Seitentext -

━━━━━━━━━━━━━━━━━━━━━━━━━━━━━━

# Mein SpaceInvaders



## Armin0102 (7. Apr 2010)

Hallo,

ich bin seit geraumer Zeit dabei mich in die Spiele Programmierung einzuarbeiten. Sieht auch schon ganz gut aus. Ich wollte euch hier in diesem Thread mein Spiel einmal vorstellen. Bisher ist es so das man 

- 2 Wellen von Aliens töten muss
- ein Zusammenstoß mit ihnen tödlich ist
- das Spielerschiff eine Lebensanzeige hat
- Heilung durch Bonus gegenstand möglich ist
- Punkte pro abgeschossenem Alien vergeben werden
- Punktabzug pro abgegebenem Schuss
- Eine Highscore dabei ist

geplant sind noch weitere Boni wie zum Beispiel

- Angriff des Schiffs erhöhen
- Schild und -anzeige für das Schiff
- mehr Wellen
- Endbosse
- und was mir eben noch so einfällt^^

hier könnt ihr das game laden: RapidShare: 1-CLICK Web hosting - Easy Filehosting

leider ist es schon zu groß um hier hoch geladen werden zu können

mfg Armin

für wünsche und anregungen immer offen


----------



## Marco13 (7. Apr 2010)

Joa, sieht schon ganz hübsch aus :toll:


----------



## Armin0102 (7. Apr 2010)

danke schön  irgendwas was störend war?


----------



## Steev (7. Apr 2010)

━━━━━━━━━━━━━━━━━━━━━━━━━━━━━━

Bereitgestellte Daten -
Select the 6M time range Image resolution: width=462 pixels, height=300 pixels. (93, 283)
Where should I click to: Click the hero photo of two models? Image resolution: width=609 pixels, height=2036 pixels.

━━━━━━━━━━━━━━━━━━━━━━━━━━━━━━

Übungsaufgaben -
(1) Wie viele Wellen von Aliens muss man laut Seitentext im Spiel bisher töten?
(2) Gib alles aus dem Seitentext von „hier könnt ihr“ bis hinunter zu „Marco13 (7. Apr 2010)“ wieder und tausche dabei „game“ gegen „Spiel“.
Die Auflistung ist eigenständiges Material und gehört nicht zum Seitentext.

Antworten -
(1) Zwei Wellen.

(2)
hier könnt ihr das Spiel laden: RapidShare: 1-CLICK Web hosting - Easy Filehosting

leider ist es schon zu groß um hier hoch geladen werden zu können

mfg Armin

für wünsche und anregungen immer offen


----------



## Marco13 (7. Apr 2010)